How many roots does the following equation have? $3x^5+15x-8=0$ In the solution part of my book stands that there is only one solution. I guess that I can prove that with the Rolle's theorem.
 A: By Descartes' rule of signs, we see that your polynomial $3x^5+15x-8$ has one sign change in its coefficients, so it has exactly one positive real root. By the same rule, when we replace $x$ with $-x$ we get a polynomial with no sign changes in its coefficients, so the original polynomial has no negative roots.
Clearly zero is not a root, so we end up with exactly one real root to the polynomial, and exactly one solution to your equation.
This answer does not use Rolle's theorem, but is instead easier.

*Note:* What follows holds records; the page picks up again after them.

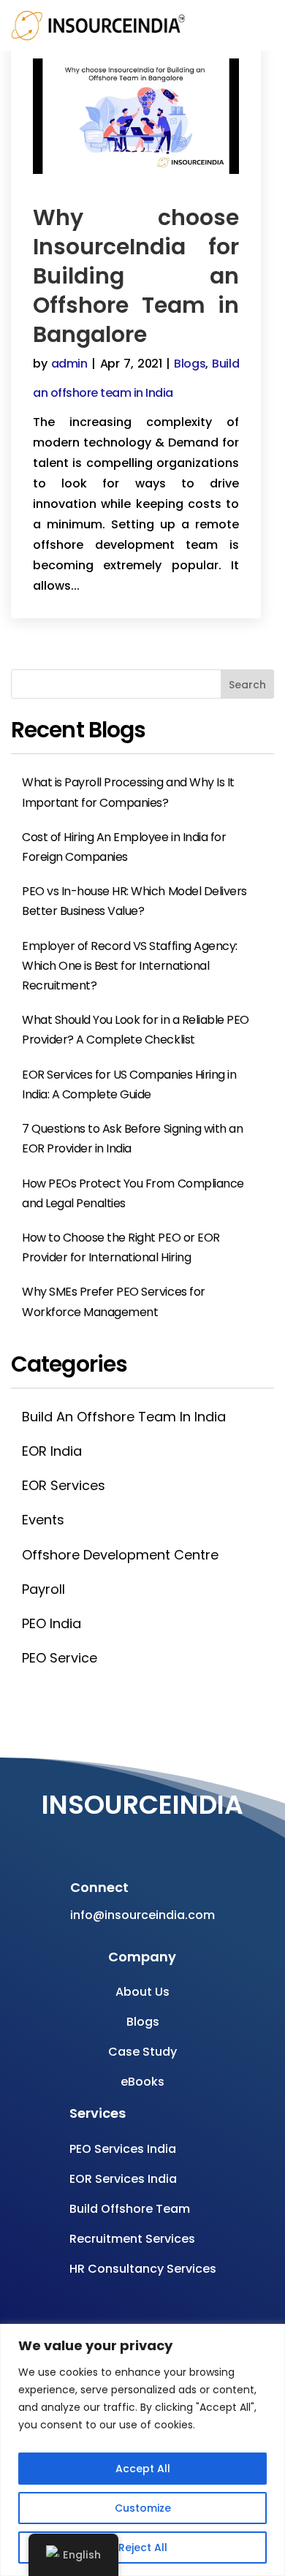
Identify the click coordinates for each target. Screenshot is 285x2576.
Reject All (142, 2547)
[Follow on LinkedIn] (197, 1837)
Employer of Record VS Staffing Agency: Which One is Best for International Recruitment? (130, 966)
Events (43, 1520)
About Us (142, 1991)
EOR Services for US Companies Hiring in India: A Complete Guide (129, 1084)
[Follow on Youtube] (109, 1837)
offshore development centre (120, 1555)
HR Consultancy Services (142, 2268)
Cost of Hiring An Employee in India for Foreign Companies (124, 847)
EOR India (52, 1451)
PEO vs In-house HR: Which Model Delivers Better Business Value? (134, 901)
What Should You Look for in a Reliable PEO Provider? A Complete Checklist (135, 1029)
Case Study (142, 2051)
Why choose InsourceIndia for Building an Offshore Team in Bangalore (136, 276)
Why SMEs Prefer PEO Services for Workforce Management (113, 1301)
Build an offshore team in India (124, 1416)
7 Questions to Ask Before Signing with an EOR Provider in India (132, 1138)
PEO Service (59, 1658)
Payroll (43, 1589)
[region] (142, 2450)
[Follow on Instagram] (139, 1837)
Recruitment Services (132, 2238)
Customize (143, 2508)
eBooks (142, 2081)
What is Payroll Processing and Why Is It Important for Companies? (128, 792)
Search (247, 684)
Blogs (189, 363)
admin (69, 363)
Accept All (142, 2468)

A: It has one positive and no negative root because of Descartes Law of Sign. Descartes Law of Sign says count the number of sign changes from positive to negative or negative to positive and that is the number of Real roots. Also if you get a number greater than 2. Then you may have that number or that number minus two. For example if their were 5 sign changes, it could be 5,3, or 1 (just subtracted 2). Hope it helps!

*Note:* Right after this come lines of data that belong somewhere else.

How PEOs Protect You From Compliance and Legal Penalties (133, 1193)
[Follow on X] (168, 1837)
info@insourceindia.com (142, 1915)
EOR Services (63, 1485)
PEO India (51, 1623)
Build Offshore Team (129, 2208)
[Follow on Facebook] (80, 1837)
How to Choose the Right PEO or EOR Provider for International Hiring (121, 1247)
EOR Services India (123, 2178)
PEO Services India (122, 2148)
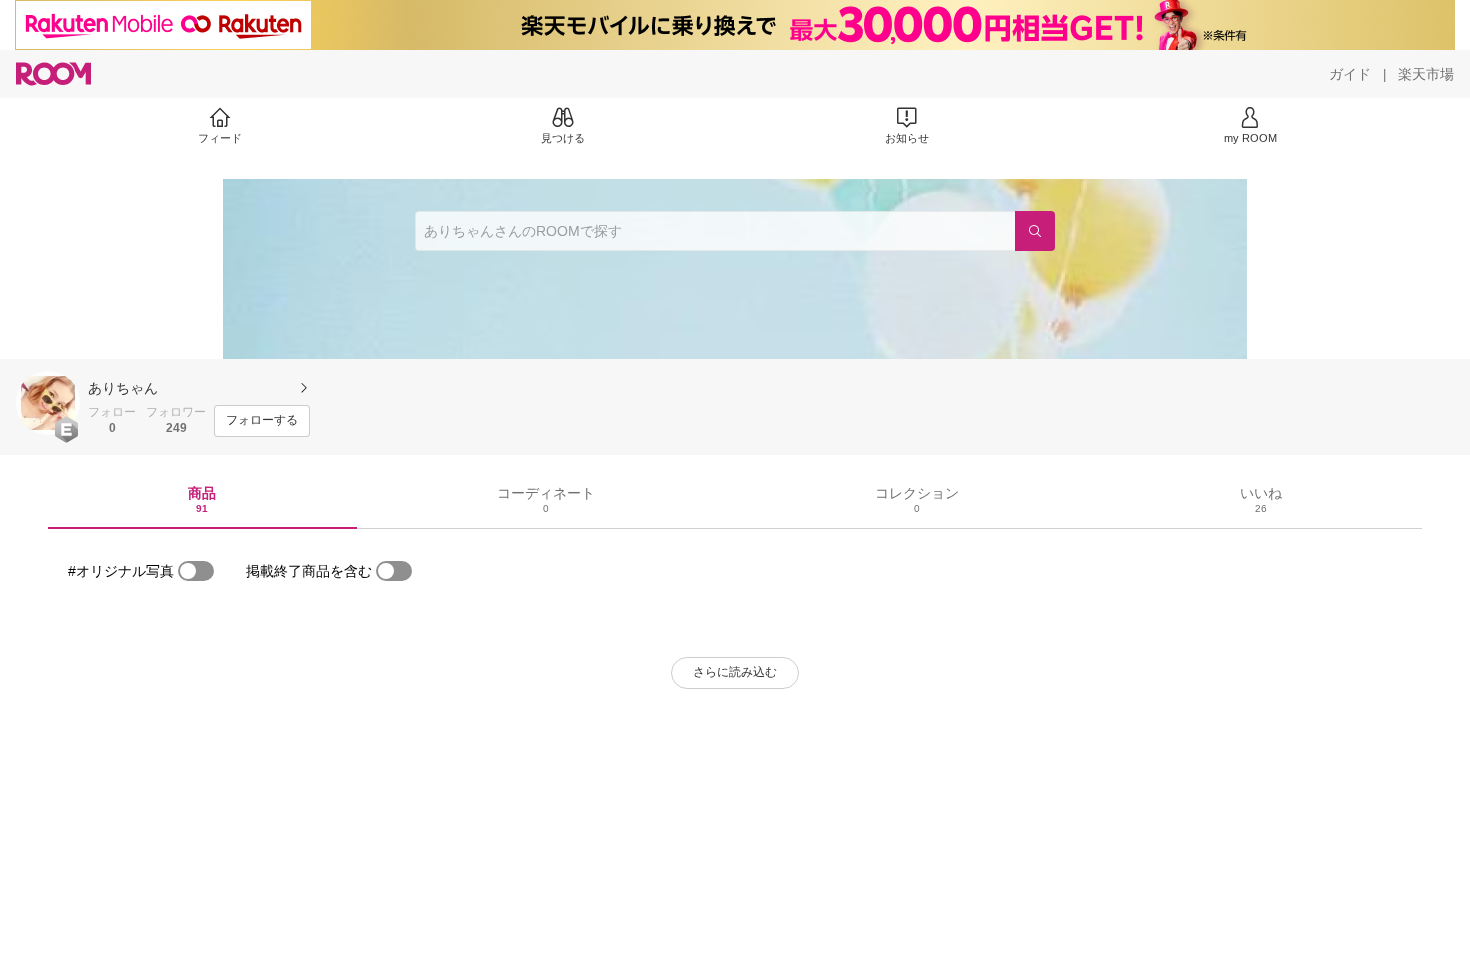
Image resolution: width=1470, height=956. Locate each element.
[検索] (1035, 231)
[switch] (196, 571)
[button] (48, 403)
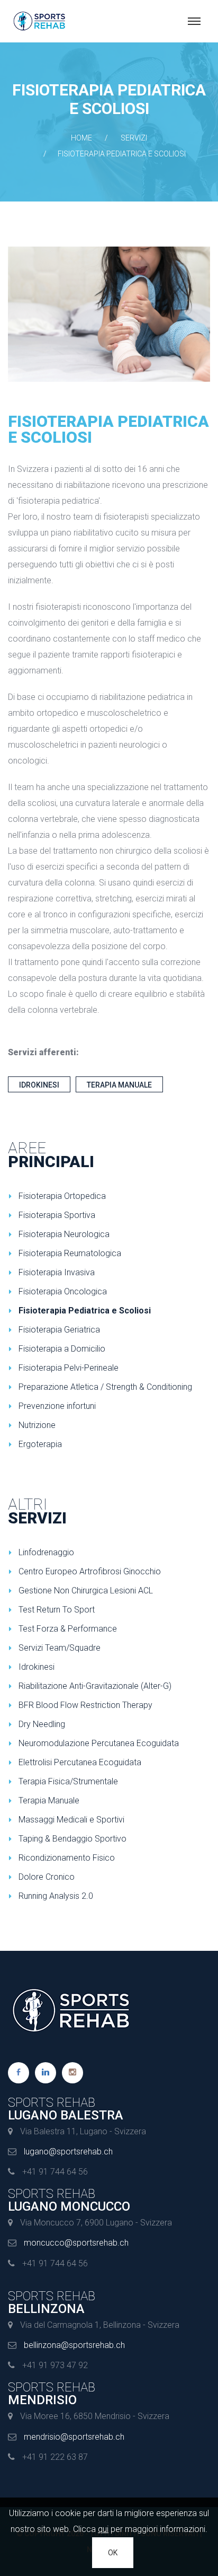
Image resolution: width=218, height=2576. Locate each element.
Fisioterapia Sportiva (57, 1215)
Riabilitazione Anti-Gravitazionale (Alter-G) (95, 1686)
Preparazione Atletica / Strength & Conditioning (105, 1387)
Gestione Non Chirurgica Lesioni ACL (86, 1590)
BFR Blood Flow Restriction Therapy (85, 1705)
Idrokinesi (39, 1085)
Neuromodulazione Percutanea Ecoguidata (99, 1743)
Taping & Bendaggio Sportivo (72, 1839)
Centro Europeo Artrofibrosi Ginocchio (90, 1571)
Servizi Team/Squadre (60, 1648)
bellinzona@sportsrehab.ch (74, 2345)
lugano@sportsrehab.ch (68, 2151)
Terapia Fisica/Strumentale (68, 1781)
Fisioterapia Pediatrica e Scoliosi (85, 1310)
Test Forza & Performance (68, 1629)
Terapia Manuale (119, 1085)
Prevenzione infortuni (57, 1406)
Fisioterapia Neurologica (64, 1234)
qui (103, 2529)
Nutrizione (37, 1425)
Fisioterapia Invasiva (57, 1272)
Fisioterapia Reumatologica (70, 1253)
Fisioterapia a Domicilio (62, 1349)
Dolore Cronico (47, 1877)
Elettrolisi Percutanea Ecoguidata (80, 1762)
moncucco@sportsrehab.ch (76, 2243)
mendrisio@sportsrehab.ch (74, 2437)
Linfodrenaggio (46, 1552)
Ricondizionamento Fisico (67, 1858)
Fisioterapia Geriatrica (59, 1330)
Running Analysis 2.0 (56, 1896)
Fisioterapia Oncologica (63, 1291)
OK (112, 2552)
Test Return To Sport (57, 1610)
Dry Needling (42, 1724)
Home (81, 138)
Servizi (134, 138)
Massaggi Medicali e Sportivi (71, 1820)
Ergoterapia (40, 1444)
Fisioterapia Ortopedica (62, 1196)
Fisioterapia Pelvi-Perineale (69, 1368)
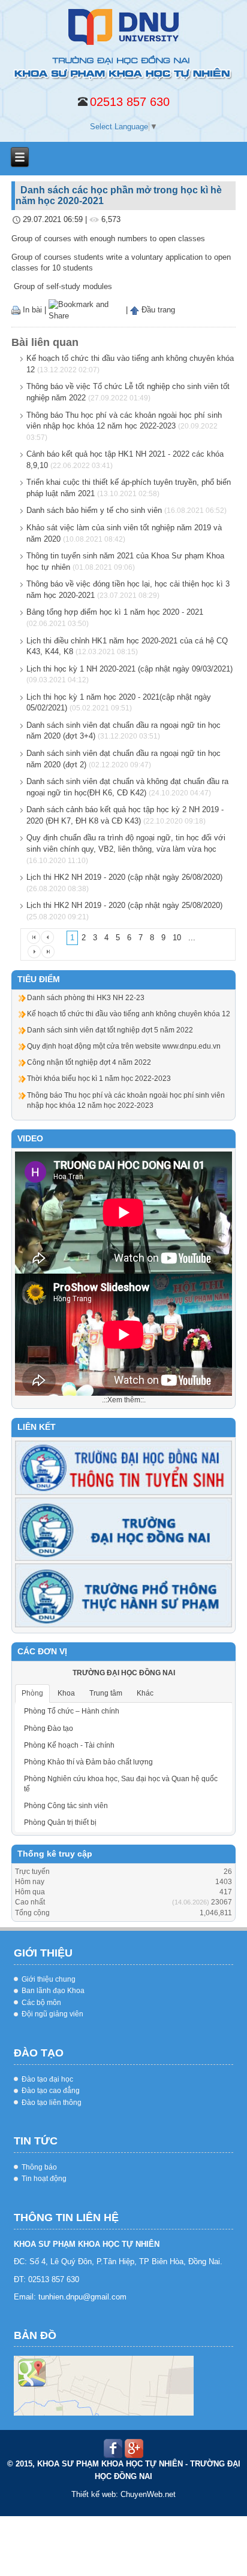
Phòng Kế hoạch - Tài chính (69, 1745)
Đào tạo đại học (47, 2079)
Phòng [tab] (32, 1693)
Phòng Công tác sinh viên (66, 1806)
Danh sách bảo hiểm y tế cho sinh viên (94, 510)
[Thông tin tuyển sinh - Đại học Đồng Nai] (123, 1467)
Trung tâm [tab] (105, 1693)
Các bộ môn (41, 2002)
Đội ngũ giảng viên (52, 2014)
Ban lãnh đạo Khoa (53, 1990)
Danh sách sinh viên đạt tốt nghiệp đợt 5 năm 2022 (110, 1030)
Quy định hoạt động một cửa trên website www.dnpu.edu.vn (124, 1046)
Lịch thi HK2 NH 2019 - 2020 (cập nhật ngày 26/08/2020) (124, 877)
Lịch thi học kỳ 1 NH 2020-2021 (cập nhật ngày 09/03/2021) (129, 668)
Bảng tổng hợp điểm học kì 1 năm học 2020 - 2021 (114, 611)
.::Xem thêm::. (124, 1400)
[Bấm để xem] (104, 2385)
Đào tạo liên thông (52, 2102)
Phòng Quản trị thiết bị (60, 1822)
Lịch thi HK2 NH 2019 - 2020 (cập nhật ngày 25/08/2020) (124, 905)
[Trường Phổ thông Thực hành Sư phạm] (123, 1595)
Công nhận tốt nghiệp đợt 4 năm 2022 (89, 1062)
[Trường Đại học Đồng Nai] (123, 1528)
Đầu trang (157, 309)
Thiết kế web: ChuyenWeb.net (123, 2494)
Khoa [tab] (66, 1693)
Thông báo (39, 2167)
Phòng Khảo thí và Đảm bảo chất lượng (88, 1762)
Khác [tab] (145, 1693)
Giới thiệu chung (49, 1979)
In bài (31, 309)
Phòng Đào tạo (48, 1728)
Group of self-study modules (61, 286)
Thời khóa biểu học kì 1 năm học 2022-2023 (99, 1078)
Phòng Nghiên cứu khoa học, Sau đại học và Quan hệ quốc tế (121, 1784)
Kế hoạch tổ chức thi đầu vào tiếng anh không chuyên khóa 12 (128, 1014)
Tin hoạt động (44, 2178)
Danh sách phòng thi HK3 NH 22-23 (85, 998)
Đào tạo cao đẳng (51, 2090)
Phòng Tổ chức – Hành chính (71, 1711)
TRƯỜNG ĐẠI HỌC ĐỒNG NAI (124, 1673)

A: Certainly you can do it. Assume there exists $a<b$ such that $f(a)=f(b)=0,$ where $f(x)=3x^5+15x-8.$ Then, because of Rolle's theorem, there exists $c\in (a,b)$ such that $f'(c)=0.$ But $f'(c)=15c^4+15>0,\forall c\in \mathbb{R}.$ This means that it can't have two solutions. On the other hand, $f(0)=-8, f(1)=10$ and continuity of $f$ imply that it has at least one solution.